▸ DOCUMENT TEXT:
Flaumenbaum retained the law firm of Tucker & Starr to represent him. On his behalf,, Robert S. Starr, Esq. (Starr), a member of that firm, filed what is known as a notice of intention to make claim with MVAIC in November of 1966, well within the time limit prescribed by statute (Insurance Law, § 601). Starr inquired of Lilac whether its insurance policy had an uninsured motorist endorsement. Lilac replied that it had posted a bond for fleet coverage with the Department of Motor Vehicles, *35and did not have, nor was it required to have, a policy with such an endorsement. Starr also searched the motor vehicle records to discover whether Shufrin, the cab driver, himself, had a policy with such an endorsement. The record showed no automobile owned by him. An investigator on Flaumenbaum’s behalf endeavored to interview Shufrin, but Shufrin refused to talk to him.

Starr then filed a formal claim with MVAIC, and proceeded with correspondence and negotiations with the P. F. O’Connor Agency (O’Connor), the investigative agent of MVAIC. These continued until February, 1968, when 0 ’Connor informed Starr —by telephone on the 7th, and by confirming letter dated the 8th, and received on the 9th — that Shufrin’s wife, Pearl, had an Allstate insurance policy with an uninsured motorist endorsement which would cover Flaumenbaum. Starr immediately— on the 9th of February — wrote to Allstate, setting forth the situation. By letter dated February 26, 1968, Allstate acknowledged receipt of Starr’s letter and stating that it was enclosing claim forms for his client. The forms were not then enclosed, but were subsequently sent and duly completed by Flaumenbaum and returned to Allstate.

▸ JOB A:
Answer these questions from the court opinion about Flaumenbaum's insurance claim:
(i) In what month and year did Starr file the notice of intention to make claim with MVAIC?
(ii) What did Lilac say it had posted with the Department of Motor Vehicles?
(iii) Who held the Allstate policy with the uninsured motorist endorsement?
▸ JOB B: Carry on the court opinion about Flaumenbaum's insurance claim from the point where it stops.
The items after this opinion have nothing to do with it.

▸ DATA SUPPLIED:
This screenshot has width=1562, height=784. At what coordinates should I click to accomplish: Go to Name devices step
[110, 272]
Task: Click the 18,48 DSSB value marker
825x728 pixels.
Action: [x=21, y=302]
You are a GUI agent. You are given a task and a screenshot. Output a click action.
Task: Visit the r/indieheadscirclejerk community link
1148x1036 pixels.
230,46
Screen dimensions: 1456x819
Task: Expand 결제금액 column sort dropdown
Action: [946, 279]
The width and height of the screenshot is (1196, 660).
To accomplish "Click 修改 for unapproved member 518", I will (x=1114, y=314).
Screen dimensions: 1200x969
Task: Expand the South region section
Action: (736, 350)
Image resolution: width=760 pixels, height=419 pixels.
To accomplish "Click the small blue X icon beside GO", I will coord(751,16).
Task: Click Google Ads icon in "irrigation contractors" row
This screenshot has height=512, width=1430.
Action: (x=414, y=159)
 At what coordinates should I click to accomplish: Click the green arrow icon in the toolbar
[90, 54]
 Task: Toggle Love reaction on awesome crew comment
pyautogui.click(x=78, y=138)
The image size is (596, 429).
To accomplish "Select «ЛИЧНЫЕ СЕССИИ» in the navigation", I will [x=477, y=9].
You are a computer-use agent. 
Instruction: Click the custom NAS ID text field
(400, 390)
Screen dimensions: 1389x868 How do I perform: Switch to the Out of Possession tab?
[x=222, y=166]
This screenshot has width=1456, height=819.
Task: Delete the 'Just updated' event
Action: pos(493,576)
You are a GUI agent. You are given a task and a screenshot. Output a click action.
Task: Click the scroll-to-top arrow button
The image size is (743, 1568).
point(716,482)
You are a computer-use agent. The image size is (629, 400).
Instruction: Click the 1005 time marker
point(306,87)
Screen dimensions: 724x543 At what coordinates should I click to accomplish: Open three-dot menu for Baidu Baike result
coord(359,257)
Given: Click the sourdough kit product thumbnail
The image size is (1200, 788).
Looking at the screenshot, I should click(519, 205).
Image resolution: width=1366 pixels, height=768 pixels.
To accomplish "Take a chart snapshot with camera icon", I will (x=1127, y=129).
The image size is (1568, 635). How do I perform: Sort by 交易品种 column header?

▸ RESPONSE A:
(i) November 1966
(ii) A bond for fleet coverage
(iii) Shufrin's wife, Pearl

▸ RESPONSE B:
On October 17,1968, Starr served on Allstate a notice of intention to arbitrate. On the 23d of October, Allstate instituted this special proceeding to stay arbitration. Pursuant to motions made at Special Term, the framed issues presented for determination were: (1) Whether (a) Flaumenbaum notified Allstate of the accident as soon thereafter as practicable and whether (b) he is chargeable with delay resulting from his failure to inquire into the existence of the Allstate policy; and (2) whether MVAIC is estopped by its failure to notify Flaumenbaum of its intention to disclaim for a period of “ sixteen” (actually slightly less than 15) months — from November, 1966 to February, 1968. Allstate moved at the conclusion of the trial to add a third issue, whether Flaumenbaum was a pedestrian — i.e., that he was not ‘ occupying ’ ’ the Lilac taxicab when injured. I denied the motion, but asked counsel (if the matter were pressed) to brief the point in their posttrial memoranda of law, and they have complied.

(II)

The first question is whether Flaumenbaum notified Allstate of the accident as soon [thereafter] as practicable ”, as required by the policy endorsement.

In New York, an injured party has a right, independent of that of the insured, to give notice of the accident to the insurer. *36This right is granted by section 167 (subd. 1, par. [c]) of the Insurance Law, requiring every liability policy to contain a provision that ‘ ‘ written notice by or on behalf of the injured person or any other claimant * * * shall be deemed notice to the insurer ”.

In Lauritano v. American Fid. Fire Ins. Co. (3 A D 2d 564, affd. 4 N Y 2d 1028), the injured party, unaware first of the existence of insurance coverage and then of the identity of the insurer, did not give notice to the insurer for almost 13 months. The court found such notice to be timely under the circumstances. Speaking through Mr. Justice Botein, the court said (p. 568) that: 11 All members of this court are in agreement that the standards by which the notice given by the injured party must be judged differ from those governing notice given by the insured. The statute having granted the injured person an independent right to give notice and to recover thereafter, he is not to be charged vicariously with the insured’s delay (Pitts v. Aetna Cas. & Sur. Co., 218 F. 2d 58, 62 [2d Cir., 1954], cert, denied 348 U. S. 973). When the injured party has pursued his rights with as much diligence ‘ as was reasonably possible ’ the statute [Insurance Law, § 167, subd. 1, par. [d], providing that notice given after the period prescribed by the policy is nonetheless valid if given ‘ as soon as was reasonably possible ’] shifts the risk of the insured’s delay to the compensated risk-taker who can initially accept or reject those for whom it will bear such risks.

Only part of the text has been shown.